| WHAT THE TASK ASKS |
With the images removed, write out every line below exactly.

Saved entries:
○ ○ ○ ○ ○ ○ ○

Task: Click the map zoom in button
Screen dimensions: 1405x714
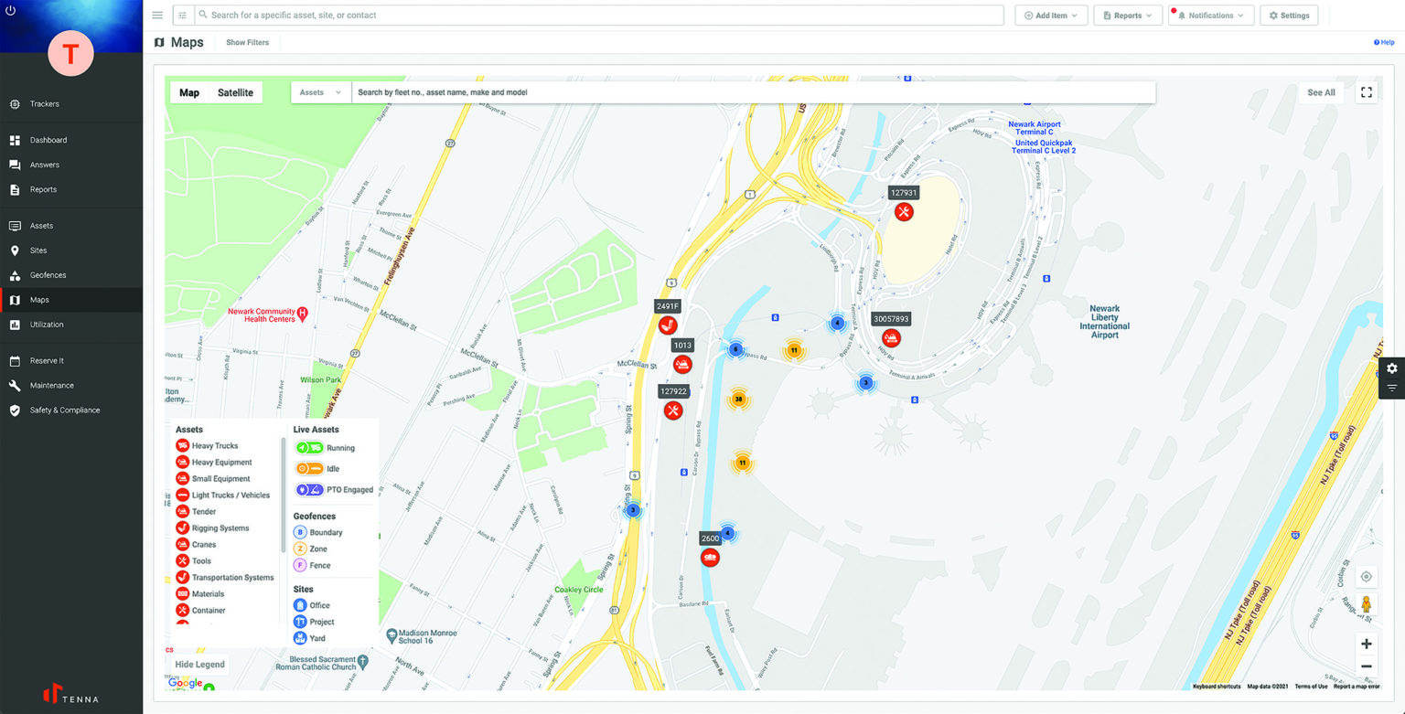Action: [x=1366, y=644]
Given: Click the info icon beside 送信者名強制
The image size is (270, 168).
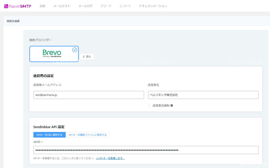Looking at the screenshot, I should pyautogui.click(x=172, y=105).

○ ○ ○ ○ ○ ○ ○

| SOLUTION |
Task: Click the map zoom in button
Screen dimensions: 1405x714
Action: [x=1366, y=644]
Given: Click the info icon beside 送信者名強制
The image size is (270, 168).
Looking at the screenshot, I should pyautogui.click(x=172, y=105).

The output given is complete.